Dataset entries
┏━━

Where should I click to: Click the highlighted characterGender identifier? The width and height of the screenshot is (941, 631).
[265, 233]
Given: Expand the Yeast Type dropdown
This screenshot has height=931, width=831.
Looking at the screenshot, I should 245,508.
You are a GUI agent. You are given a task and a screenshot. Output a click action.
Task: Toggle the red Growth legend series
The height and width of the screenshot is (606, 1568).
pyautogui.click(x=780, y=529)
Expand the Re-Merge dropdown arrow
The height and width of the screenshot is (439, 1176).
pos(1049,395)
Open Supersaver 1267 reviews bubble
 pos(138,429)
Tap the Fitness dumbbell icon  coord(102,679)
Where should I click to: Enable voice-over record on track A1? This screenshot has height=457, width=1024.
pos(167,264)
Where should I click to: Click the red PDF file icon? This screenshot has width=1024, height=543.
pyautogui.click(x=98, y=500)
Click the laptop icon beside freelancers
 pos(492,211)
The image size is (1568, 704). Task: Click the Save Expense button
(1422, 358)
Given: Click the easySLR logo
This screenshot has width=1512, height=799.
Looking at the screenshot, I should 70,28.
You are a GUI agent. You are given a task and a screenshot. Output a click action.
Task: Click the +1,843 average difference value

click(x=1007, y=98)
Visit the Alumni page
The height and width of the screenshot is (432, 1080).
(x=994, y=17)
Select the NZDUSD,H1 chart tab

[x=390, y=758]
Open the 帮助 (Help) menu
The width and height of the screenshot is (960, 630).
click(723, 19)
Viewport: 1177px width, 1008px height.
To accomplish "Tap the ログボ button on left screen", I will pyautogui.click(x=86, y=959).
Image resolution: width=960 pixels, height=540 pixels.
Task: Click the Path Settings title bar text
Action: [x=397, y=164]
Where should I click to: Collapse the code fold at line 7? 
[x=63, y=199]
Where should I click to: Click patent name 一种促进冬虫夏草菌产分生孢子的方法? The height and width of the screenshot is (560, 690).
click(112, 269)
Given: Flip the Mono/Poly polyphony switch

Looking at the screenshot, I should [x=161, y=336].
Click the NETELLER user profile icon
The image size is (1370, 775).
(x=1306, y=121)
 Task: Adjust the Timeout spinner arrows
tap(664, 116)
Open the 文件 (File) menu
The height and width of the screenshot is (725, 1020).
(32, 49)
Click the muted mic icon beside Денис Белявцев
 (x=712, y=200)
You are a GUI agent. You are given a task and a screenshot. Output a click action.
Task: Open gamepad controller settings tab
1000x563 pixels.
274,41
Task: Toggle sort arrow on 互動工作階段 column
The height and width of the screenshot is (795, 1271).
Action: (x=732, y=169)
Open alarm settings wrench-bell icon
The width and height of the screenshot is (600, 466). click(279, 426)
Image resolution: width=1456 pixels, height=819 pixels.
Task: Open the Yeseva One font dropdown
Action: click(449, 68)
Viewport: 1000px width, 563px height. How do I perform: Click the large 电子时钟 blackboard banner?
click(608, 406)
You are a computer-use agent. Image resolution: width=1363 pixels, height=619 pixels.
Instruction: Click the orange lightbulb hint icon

┗━━

All lines with the word "Toggle" must be located in the data and copied.

Task: Toggle the red Growth legend series
Task: Toggle sort arrow on 互動工作階段 column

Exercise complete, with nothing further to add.